==== TEXTE PROPOSÉ ====

Ils ont fumé des joints, mais pour la science. Une étude présentée mercredi 19 septembre évalue les effets de la consommation occasionnelle et chronique de cannabis sur la conduite, en se basant, fait rare, sur ce qui se passe lorsque l'on fume vraiment.
«Pour la plupart des études, on utilise des sprays ou des décoctions. Là, on montre ce qui se passe dans la vraie vie, avec du cannabis fumé, ce qui est important du point de vue médical», explique à l'AFP Jean-Claude Alvarez, co-auteur et spécialiste de pharmacologie et toxicologie à l'Inserm.
L'étude a été menée en 2017-2018 par des chercheurs des hôpitaux Raymond Poincaré à Garches (AP-HP) et Sainte-Marguerite à Marseille. Ils ont recruté leurs sujets par voie d'affichage dans «des facs de médecine et de droit».
Les participants étaient 30 hommes âgés de 20 à 34 ans, dont une moitié était des fumeurs occasionnels et l'autre des fumeurs chroniques. L'expérience s'est déroulée durant trois sessions de 26 heures, le cannabis utilisé provenait de saisies policières.

==== DONNÉES BRUTES ====

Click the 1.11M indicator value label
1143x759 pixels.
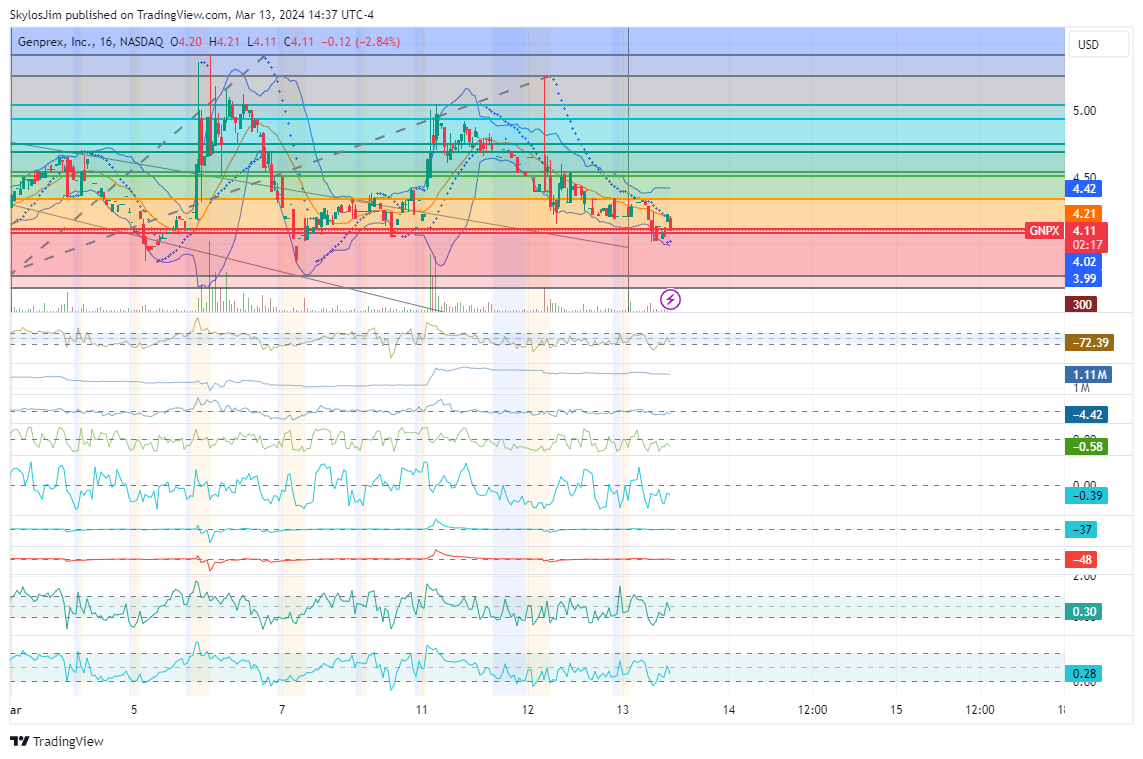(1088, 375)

====
==== DONNÉES BRUTES ====

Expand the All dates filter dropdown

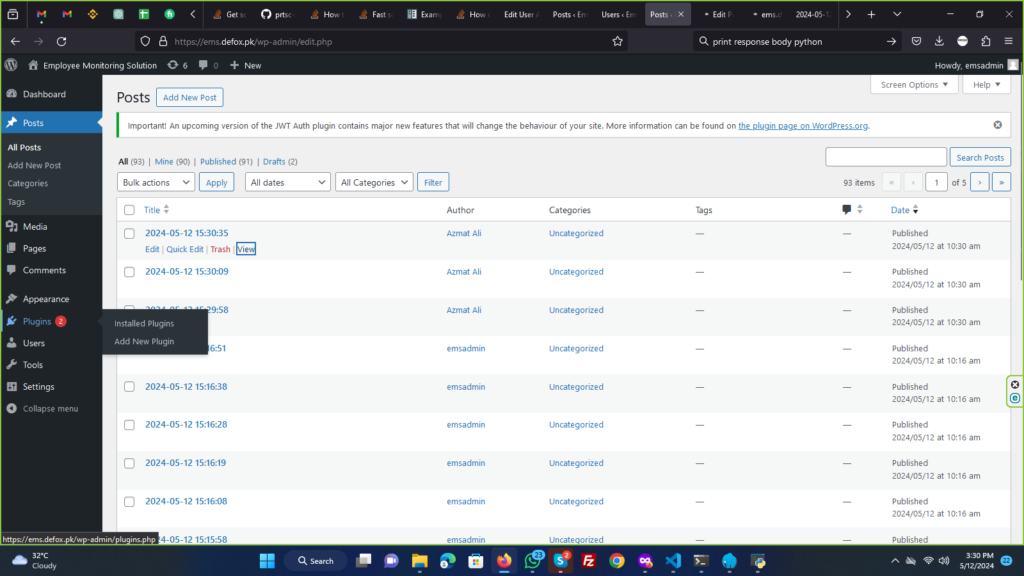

====

- _EXERCICE_: D'après le texte proposé, d'où provenait le cannabis utilisé lors de l'expérience ?

- _CORRIGÉ RÉDIGÉ_: Il provenait de saisies policières.